An Economic Policy for a Post-Neoliberal World: Britain's Basic Economic Problem Is Its Lack of Competitive Productive Capacity, Not Its Deficit

Article excerpt

It is surely now clear that the economic policies on which George Osborne has pinned his faith have failed. Despite the acclaim with which even the slightest piece of good news is greeted, Britain's output is still lagging substantially below what was achieved in 2008, notwithstanding an increase in population in the meantime. There is now, quite discernibly, a flagging confidence in the infallible and self-correcting market, in the rationale that tries to justify huge rewards for a tiny minority, in the trustworthiness of bankers, and even in austerity as the correct response to recession.

Yet - astonishingly - the advice tendered to the Labour opposition, and on which they seem determined to act, is that the voters will not support any departure from that failed orthodoxy. As a result, Labour leaders seem to find it necessary to establish their economic credentials by emphasising their own commitment to cuts and austerity, thereby passing up any opportunity to show that common sense, experience and sound economic theory all demonstrate that there are much better options. It is almost as though the Labour leadership are so constrained by three decades of neoliberal economics that they cannot conceive of an economic policy that does not have at its heart the supposed need to r educe the government deficit and to cut spending.

An economic policy that looks instead at quite different issues, and uses quite different language to do so, seems quite beyond their comprehension and comfort zone.
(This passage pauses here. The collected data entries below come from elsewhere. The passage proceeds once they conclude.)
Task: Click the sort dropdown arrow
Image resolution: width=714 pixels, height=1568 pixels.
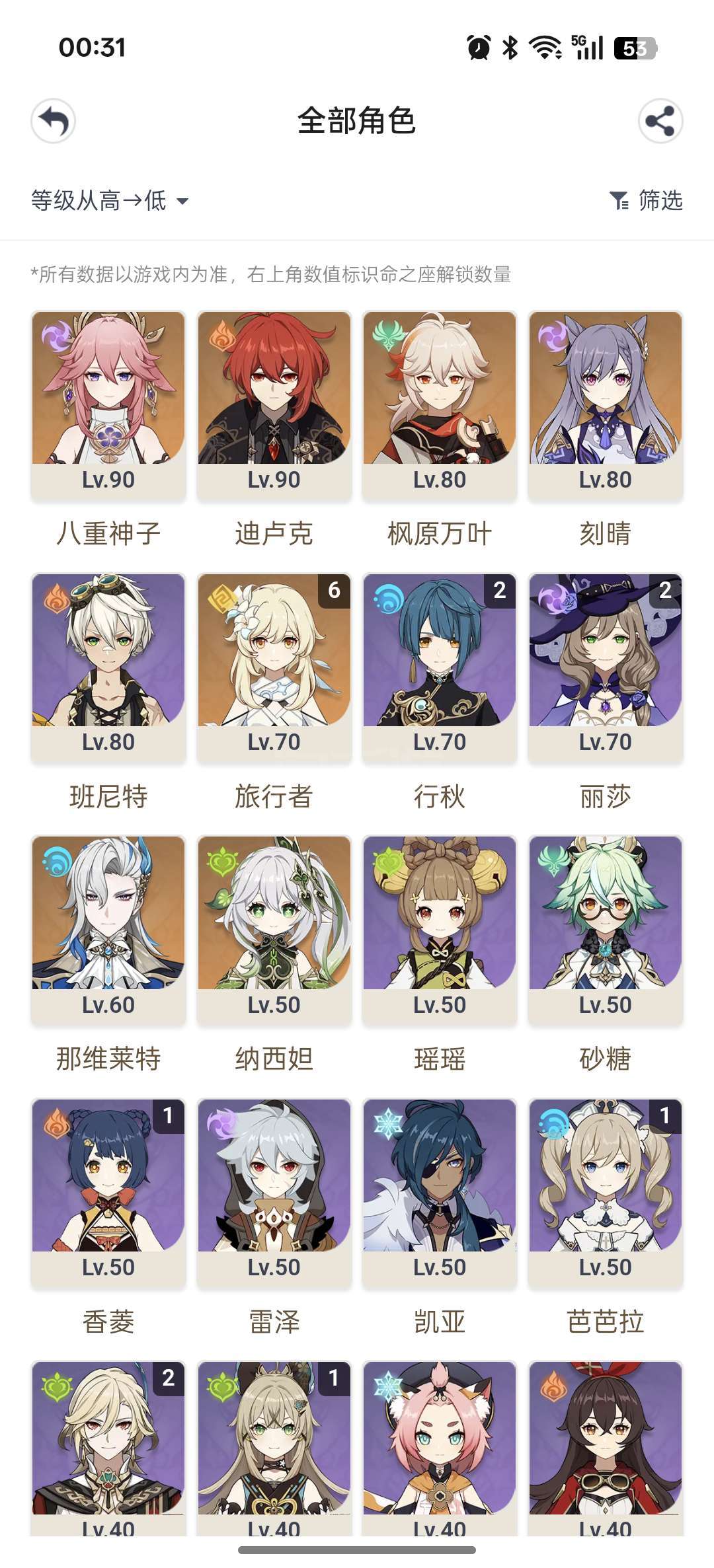Action: pyautogui.click(x=183, y=201)
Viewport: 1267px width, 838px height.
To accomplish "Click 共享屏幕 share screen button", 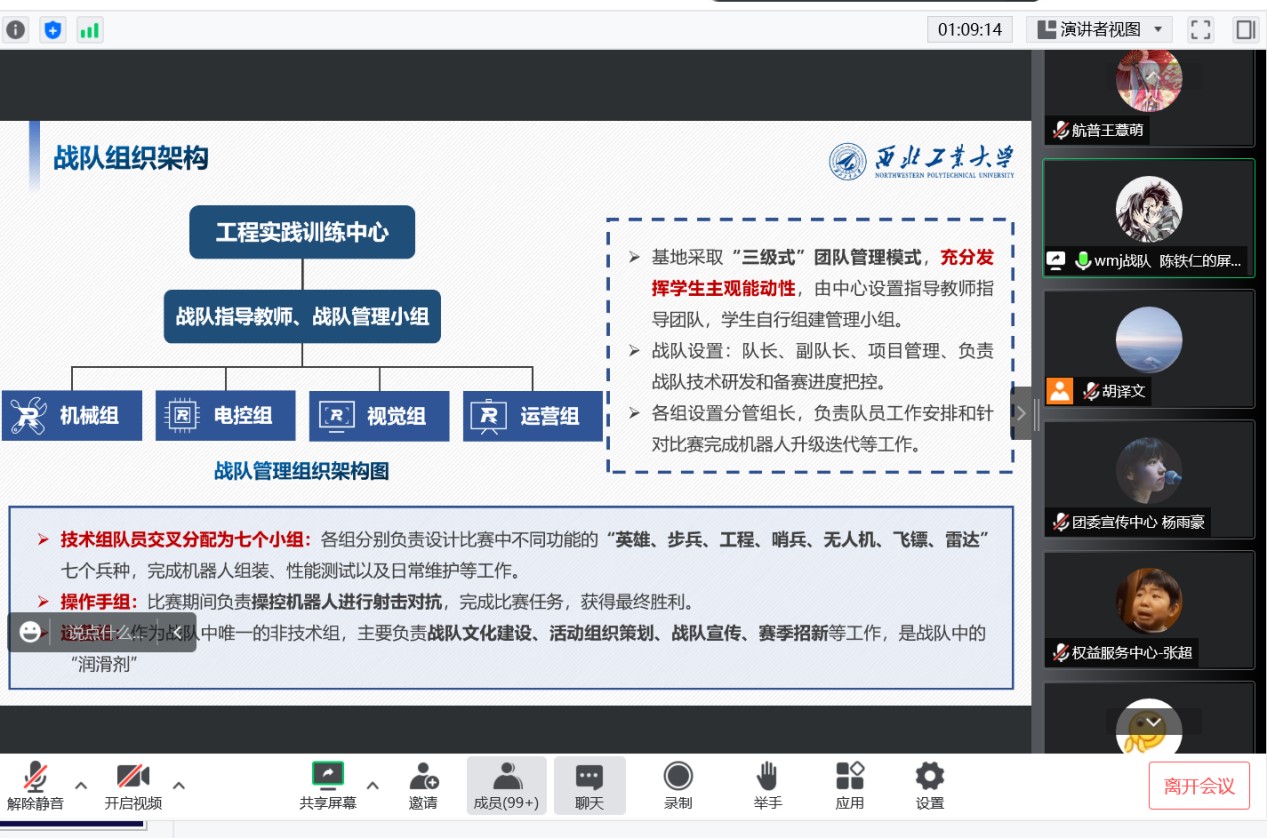I will (327, 785).
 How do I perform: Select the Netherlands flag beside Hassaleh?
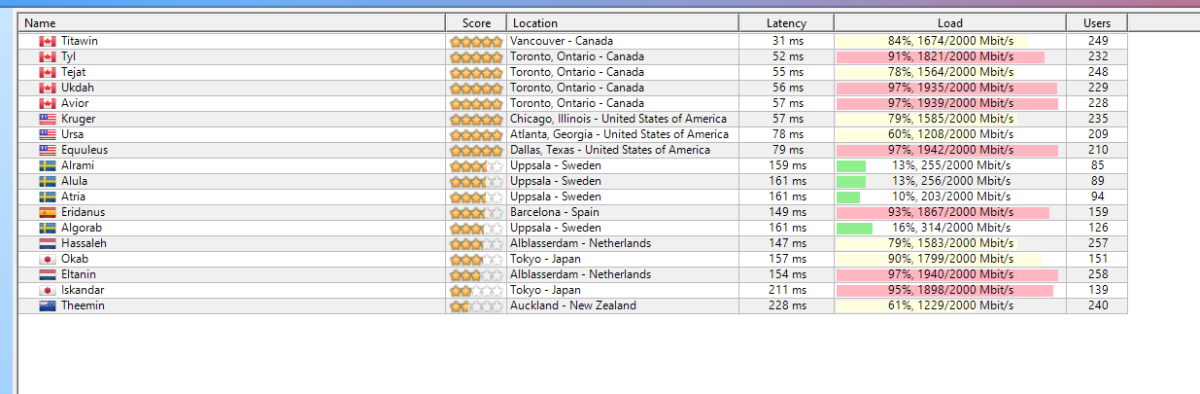(x=47, y=244)
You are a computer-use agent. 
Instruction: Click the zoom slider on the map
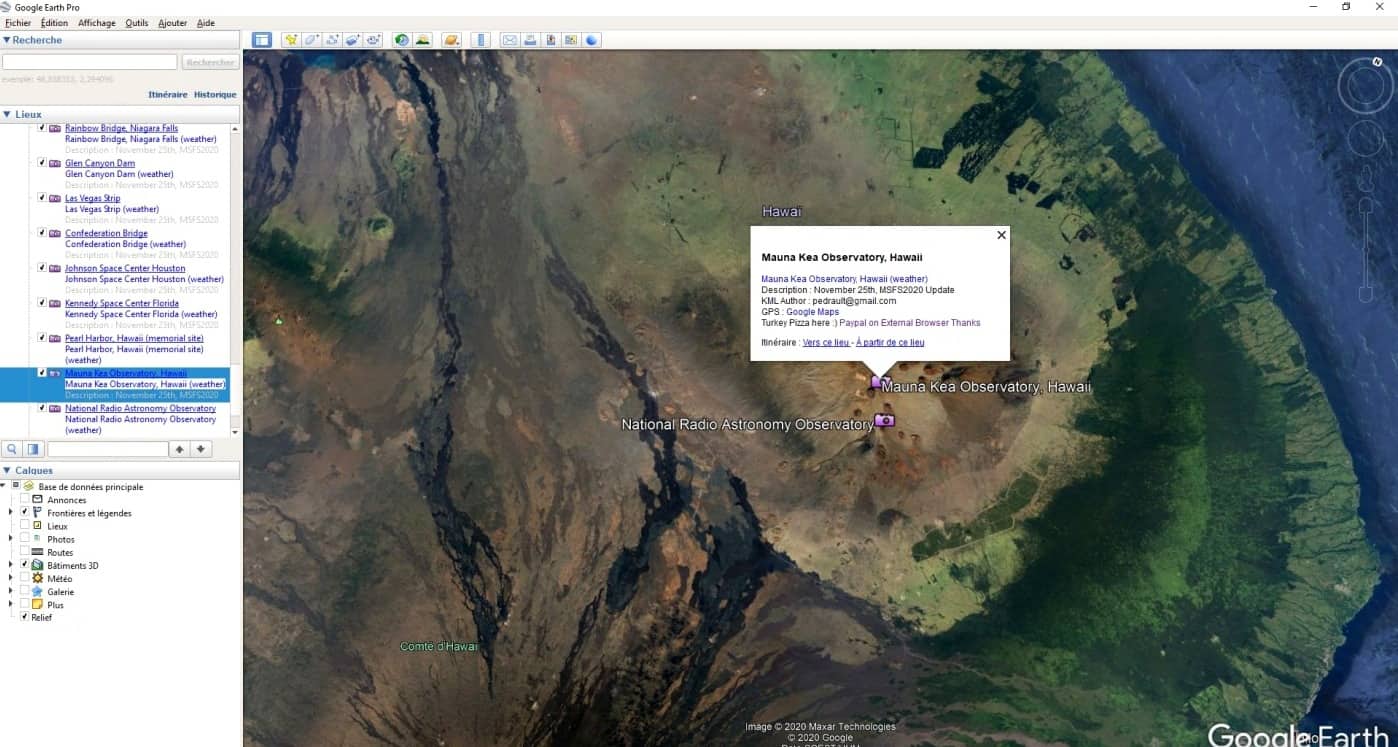click(x=1366, y=250)
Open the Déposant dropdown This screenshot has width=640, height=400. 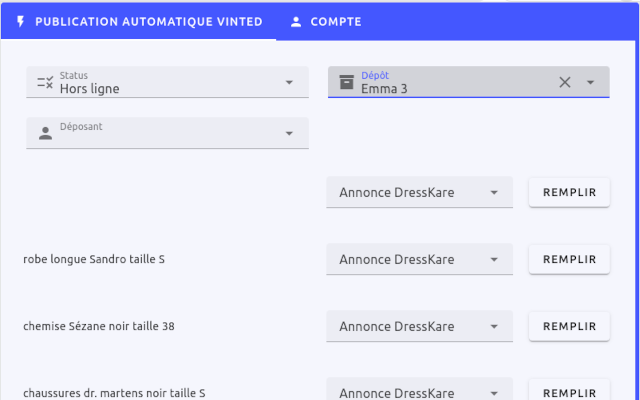point(289,133)
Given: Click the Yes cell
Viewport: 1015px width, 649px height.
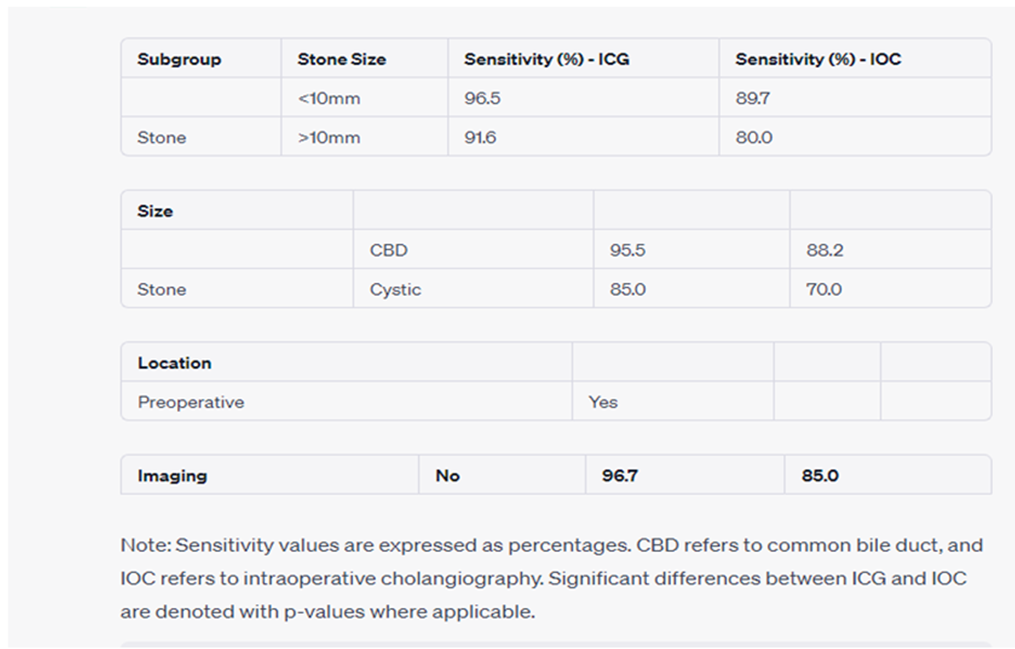Looking at the screenshot, I should tap(603, 402).
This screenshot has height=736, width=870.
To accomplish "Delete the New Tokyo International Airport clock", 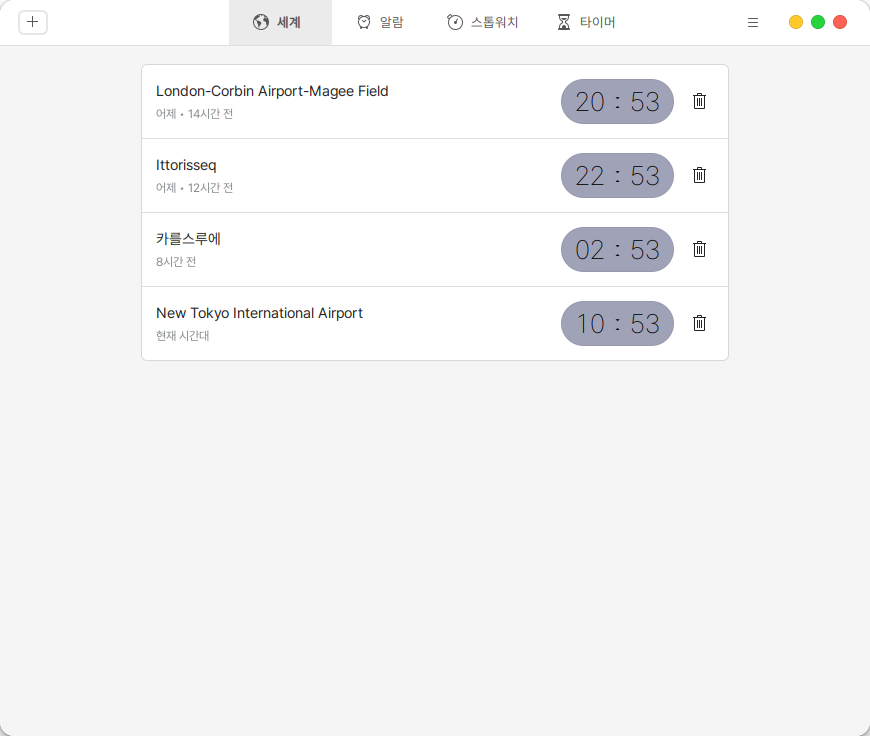I will (700, 323).
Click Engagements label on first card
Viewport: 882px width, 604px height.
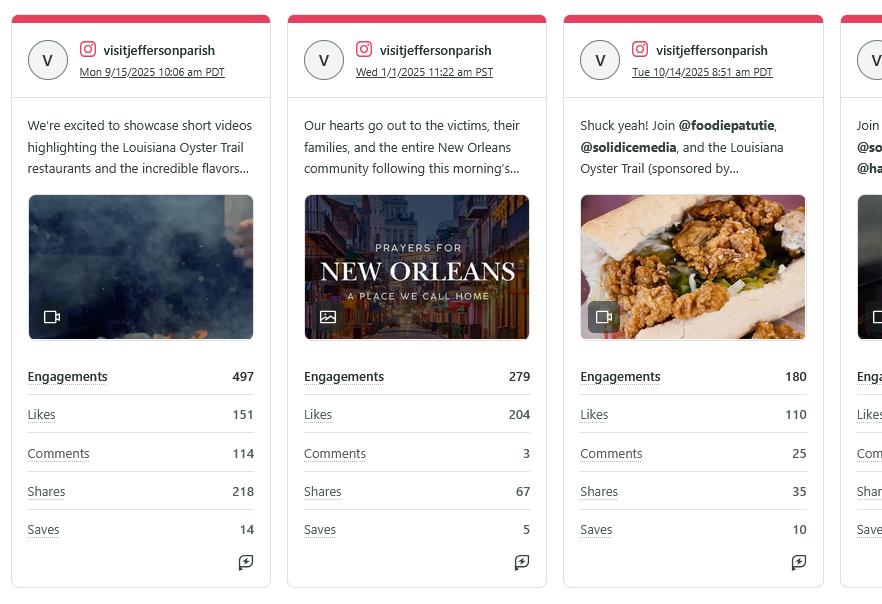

They have no interest or confidence in an economic policy that deals with the deficit but in effect does so in passing - focusing instead on the more important issue of how to achieve a more efficient and productive economy, which alone will resolve, not just the deficit but the economy's more deep-seated problems.

Such a policy obviously looks and sounds very unfamiliar to them, though in truth it is in no sense revolutionary or untried. It sounds unfamiliar because it does not use the language of crisis, spending cuts and austerity - the perennial touchstones of a supposedly responsible policy. Instead it offers solutions to the real problems - Britain's fundamental lack of competitiveness; the lack of understanding of the importance and value of credit creation for productive purposes; the neglect of manufacturing's role as the stimulus to greater productivity; and the failure to hold government accountable while bankers are allowed to decide our economic priorities.

Competitiveness

The competitiveness of British industry, or lack of it, has been the great taboo of economic policy for decades. It is almost totally ignored and virtually never discussed. Though various indices of competitiveness are maintained, they are never referred to and are apparently regarded as irrelevant to any consideration of the course to be taken by economic decision-making. Yet when Alastair Darling published his 300-page account of his term as Chancellor of the Exchequer, there was not a single reference to competitiveness as an issue, or to the exchange rate, which is crucial to price competitiveness.1 However, a moment's thought should tell us that, in a post-war world that has seen the rapid industrialisation of new economic powers, including the remarkably rapid rise of the world's second largest economy, it would be extraordinary if the UK could simply assume that its place in the competitiveness stakes would remain unchanged without any care or attention being paid to it by its policy-makers.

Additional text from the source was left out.